Opening day of the Second District A&M School was declared a holiday in Tifton.  Stores and the public school were closed.  A special train ran to the campus from downtown Tifton and some 1,200 people attended the opening day ceremony.

Professor W.W. Driskell was the first principal of the Second District A&M School. The first class to graduate on June 14, 1910 included Joel Davis and Maude Paulk from Tift County and Charles Hinson from Grady County.

In 1924, a bill passed the Georgia legislature to change the high school to a college called the South Georgia A&M College.  S.L. Lewis, who had been the principal at the high school on two different occasions, was selected as the first president of the college.

In 1929, the name of the college was changed again to the Georgia State College for Men.  Dr. Frank G. Branch was the first and only president.  GSCM had a broad range of athletics including a football team.  The Rams’ biggest win was a 13-12 victory over the University of Miami on Oct. 16, 1931.

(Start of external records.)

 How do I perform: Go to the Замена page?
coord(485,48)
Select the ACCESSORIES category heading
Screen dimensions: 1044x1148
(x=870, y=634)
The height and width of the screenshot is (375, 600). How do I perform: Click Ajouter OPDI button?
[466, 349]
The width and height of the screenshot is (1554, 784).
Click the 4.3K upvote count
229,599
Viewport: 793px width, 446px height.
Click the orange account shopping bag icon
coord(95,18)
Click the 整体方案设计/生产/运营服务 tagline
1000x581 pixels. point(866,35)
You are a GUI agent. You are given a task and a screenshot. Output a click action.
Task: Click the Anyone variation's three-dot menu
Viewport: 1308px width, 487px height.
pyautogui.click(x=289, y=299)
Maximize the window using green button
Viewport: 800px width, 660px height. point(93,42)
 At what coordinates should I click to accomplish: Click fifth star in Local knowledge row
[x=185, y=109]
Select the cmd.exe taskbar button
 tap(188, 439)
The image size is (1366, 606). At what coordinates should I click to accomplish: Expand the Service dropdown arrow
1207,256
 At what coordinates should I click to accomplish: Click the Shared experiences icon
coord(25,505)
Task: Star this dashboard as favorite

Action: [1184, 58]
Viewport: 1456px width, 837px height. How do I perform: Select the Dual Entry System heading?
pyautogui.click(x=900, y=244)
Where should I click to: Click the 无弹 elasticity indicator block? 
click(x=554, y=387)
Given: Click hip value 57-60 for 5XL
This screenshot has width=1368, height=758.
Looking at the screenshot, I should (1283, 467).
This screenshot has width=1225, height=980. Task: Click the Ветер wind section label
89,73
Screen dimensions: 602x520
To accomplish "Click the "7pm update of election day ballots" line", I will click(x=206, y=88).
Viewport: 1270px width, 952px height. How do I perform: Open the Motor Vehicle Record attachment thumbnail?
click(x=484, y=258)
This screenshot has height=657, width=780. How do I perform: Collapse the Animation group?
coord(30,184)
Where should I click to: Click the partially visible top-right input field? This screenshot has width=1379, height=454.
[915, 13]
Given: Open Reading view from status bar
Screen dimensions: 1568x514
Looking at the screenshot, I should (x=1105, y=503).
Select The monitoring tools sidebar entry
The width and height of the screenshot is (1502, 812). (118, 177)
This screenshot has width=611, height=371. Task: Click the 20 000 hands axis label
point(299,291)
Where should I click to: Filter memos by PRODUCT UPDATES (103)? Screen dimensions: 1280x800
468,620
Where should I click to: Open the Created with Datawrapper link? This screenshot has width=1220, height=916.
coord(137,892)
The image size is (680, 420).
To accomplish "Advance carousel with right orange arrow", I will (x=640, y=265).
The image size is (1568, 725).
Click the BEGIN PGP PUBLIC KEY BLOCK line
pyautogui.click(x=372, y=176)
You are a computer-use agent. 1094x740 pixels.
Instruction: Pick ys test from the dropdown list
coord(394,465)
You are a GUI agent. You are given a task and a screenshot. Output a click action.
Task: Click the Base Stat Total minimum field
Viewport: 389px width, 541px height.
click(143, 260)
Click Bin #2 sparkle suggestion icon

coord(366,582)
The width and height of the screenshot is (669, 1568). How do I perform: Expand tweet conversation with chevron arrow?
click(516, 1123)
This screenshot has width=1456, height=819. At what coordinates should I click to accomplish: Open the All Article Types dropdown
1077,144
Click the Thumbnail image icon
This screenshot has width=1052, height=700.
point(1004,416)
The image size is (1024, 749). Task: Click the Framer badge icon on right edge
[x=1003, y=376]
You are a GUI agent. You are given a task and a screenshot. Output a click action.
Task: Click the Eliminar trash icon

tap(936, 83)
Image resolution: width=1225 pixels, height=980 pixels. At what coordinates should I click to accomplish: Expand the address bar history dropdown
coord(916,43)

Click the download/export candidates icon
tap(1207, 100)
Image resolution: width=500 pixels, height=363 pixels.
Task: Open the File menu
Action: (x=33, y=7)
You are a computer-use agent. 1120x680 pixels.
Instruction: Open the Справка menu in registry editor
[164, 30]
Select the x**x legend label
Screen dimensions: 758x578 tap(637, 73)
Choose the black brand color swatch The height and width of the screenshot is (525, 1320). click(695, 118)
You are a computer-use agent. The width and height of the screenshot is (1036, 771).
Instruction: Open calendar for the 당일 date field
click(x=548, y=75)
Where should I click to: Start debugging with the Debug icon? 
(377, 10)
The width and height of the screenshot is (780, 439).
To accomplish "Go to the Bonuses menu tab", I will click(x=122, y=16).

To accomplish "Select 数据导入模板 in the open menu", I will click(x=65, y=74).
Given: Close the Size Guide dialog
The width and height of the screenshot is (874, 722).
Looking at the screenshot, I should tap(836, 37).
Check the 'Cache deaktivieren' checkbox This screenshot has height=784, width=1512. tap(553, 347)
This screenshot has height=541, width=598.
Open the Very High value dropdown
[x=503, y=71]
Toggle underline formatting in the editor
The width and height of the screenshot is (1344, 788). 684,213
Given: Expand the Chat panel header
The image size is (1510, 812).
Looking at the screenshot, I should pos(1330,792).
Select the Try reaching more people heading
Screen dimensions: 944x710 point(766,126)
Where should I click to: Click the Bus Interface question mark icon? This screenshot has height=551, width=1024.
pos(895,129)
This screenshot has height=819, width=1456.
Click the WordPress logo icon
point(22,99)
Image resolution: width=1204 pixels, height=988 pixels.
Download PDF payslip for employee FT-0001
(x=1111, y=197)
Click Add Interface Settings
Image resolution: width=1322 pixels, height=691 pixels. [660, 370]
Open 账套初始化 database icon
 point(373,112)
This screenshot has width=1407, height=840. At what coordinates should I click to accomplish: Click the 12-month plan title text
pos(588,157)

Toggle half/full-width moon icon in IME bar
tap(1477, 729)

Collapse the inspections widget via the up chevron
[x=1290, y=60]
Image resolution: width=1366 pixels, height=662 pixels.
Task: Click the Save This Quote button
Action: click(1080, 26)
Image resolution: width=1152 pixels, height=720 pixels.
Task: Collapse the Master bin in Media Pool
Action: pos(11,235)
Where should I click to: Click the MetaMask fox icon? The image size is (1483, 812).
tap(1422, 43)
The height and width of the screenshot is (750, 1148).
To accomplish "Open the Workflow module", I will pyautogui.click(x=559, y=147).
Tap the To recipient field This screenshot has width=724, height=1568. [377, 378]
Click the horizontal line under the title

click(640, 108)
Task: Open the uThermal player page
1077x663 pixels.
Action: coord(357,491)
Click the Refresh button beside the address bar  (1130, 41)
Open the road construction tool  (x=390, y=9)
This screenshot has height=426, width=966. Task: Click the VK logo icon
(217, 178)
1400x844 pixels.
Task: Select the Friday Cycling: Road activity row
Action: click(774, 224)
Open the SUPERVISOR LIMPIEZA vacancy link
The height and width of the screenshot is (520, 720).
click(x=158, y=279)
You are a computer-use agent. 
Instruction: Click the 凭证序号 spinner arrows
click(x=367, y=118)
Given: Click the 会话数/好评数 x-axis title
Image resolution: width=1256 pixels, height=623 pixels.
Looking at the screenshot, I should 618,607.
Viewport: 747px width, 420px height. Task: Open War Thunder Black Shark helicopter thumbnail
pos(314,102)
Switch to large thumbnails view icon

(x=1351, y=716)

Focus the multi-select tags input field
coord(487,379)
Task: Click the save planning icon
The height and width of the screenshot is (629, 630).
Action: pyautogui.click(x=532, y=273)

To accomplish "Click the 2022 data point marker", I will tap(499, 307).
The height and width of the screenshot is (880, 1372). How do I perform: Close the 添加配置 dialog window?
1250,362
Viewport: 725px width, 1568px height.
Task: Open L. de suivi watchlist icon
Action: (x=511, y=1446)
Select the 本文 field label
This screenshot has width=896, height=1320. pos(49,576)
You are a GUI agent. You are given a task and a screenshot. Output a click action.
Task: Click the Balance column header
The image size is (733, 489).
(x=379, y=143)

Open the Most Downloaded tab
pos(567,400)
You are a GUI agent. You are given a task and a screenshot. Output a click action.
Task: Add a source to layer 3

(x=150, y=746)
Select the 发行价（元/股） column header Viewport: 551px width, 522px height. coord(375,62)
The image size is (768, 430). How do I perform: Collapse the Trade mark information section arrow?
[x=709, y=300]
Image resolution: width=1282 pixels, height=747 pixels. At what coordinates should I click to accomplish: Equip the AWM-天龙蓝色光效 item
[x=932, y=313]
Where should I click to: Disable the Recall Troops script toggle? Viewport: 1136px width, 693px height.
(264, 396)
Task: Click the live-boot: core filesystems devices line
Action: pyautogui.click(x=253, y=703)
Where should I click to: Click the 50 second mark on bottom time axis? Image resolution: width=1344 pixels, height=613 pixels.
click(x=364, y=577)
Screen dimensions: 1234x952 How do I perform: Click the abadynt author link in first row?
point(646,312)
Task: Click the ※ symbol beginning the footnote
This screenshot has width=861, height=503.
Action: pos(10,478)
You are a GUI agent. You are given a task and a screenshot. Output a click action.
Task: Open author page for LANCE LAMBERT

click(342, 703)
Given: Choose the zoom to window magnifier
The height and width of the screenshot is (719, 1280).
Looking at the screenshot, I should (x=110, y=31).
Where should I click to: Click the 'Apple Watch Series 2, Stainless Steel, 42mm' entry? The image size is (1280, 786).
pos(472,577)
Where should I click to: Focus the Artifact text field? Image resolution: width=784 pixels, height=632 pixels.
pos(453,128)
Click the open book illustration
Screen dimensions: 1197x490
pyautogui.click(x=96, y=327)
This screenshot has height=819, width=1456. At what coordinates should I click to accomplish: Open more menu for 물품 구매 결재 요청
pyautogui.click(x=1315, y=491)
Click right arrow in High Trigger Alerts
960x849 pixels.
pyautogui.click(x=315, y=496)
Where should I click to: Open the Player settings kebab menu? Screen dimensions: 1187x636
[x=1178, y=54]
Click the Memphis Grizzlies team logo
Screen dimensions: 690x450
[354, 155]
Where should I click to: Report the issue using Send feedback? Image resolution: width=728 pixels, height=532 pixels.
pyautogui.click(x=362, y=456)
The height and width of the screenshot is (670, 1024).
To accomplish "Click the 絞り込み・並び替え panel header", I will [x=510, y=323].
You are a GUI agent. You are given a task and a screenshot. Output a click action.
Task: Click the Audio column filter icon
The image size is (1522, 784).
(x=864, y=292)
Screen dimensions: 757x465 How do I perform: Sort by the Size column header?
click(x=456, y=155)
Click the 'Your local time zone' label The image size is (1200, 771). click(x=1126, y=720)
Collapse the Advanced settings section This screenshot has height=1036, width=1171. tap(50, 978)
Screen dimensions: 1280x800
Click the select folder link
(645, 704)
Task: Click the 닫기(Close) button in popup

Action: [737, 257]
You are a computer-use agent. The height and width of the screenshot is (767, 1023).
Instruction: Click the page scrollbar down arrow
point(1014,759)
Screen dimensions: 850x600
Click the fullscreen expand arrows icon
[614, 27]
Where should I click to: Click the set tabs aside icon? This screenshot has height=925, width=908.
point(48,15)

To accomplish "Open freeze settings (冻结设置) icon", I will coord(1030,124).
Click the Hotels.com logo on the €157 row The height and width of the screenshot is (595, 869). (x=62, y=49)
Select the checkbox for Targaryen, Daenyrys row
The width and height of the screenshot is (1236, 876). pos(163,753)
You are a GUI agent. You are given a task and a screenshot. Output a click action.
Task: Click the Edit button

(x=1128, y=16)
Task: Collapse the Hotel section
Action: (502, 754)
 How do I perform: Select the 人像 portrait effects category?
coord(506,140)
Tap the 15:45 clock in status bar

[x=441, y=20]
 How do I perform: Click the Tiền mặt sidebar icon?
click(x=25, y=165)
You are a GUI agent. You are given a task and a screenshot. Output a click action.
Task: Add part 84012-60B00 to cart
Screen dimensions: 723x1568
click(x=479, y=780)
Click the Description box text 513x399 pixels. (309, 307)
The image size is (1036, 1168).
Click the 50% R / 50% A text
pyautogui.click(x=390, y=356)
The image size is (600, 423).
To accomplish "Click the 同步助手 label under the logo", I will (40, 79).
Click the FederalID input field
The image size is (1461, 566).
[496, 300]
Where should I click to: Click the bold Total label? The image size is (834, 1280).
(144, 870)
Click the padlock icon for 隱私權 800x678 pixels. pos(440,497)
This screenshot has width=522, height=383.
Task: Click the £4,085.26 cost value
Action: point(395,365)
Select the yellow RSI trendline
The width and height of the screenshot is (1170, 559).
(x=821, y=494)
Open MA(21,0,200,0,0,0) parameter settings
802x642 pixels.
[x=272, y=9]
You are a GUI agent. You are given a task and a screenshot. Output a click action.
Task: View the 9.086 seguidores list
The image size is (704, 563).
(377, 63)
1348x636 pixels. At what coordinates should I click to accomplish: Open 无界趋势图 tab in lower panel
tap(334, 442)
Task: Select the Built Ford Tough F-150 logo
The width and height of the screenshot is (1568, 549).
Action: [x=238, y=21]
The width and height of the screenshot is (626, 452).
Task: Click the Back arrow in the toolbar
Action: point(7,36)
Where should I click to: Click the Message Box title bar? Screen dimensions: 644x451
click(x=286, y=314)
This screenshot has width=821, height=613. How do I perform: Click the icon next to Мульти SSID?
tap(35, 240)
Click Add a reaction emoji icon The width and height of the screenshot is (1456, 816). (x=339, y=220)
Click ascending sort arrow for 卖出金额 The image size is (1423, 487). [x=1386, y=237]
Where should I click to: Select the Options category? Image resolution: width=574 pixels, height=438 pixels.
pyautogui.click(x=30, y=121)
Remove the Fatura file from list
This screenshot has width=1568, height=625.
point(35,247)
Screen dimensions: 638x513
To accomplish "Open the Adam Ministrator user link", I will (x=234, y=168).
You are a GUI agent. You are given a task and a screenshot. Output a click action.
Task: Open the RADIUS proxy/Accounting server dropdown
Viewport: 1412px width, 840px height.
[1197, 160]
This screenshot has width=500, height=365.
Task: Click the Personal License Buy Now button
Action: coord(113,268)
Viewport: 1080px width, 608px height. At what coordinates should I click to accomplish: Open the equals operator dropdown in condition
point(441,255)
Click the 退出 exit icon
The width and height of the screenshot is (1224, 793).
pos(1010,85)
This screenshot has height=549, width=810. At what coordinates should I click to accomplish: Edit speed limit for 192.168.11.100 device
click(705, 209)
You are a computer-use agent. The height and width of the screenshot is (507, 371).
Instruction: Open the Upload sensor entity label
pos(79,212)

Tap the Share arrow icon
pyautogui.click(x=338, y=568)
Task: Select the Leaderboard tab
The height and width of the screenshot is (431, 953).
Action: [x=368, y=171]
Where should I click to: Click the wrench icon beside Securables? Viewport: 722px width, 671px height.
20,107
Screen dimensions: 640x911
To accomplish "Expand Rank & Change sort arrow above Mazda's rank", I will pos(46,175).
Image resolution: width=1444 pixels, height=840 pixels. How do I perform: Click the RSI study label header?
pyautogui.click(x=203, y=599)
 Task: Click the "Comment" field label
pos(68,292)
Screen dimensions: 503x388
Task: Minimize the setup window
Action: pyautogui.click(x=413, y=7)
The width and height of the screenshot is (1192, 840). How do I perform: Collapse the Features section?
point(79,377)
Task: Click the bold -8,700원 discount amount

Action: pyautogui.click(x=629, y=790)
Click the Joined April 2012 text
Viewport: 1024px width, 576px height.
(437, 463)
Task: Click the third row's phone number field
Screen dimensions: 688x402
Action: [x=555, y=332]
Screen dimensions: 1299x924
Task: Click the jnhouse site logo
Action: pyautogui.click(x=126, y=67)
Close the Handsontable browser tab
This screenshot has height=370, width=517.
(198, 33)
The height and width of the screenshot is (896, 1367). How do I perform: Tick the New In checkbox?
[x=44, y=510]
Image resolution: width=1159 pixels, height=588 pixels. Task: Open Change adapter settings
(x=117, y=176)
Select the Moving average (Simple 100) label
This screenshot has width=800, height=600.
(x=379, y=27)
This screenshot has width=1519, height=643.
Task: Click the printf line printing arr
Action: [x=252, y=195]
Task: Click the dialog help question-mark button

In 1933, the Board of Regents of the University System of Georgia was formed and changed the name of the college again, this time to Abraham Baldwin Agricultural College.  It became a two-year college named after a Georgia signer of the U.S. Constitution and the first president of the University of Georgia.   Dr. J.G. Woodroof was the first president of ABAC.

ABAC returned to four-year college status on May 16, 2006 when the Board of Regents named it a State College of the University System.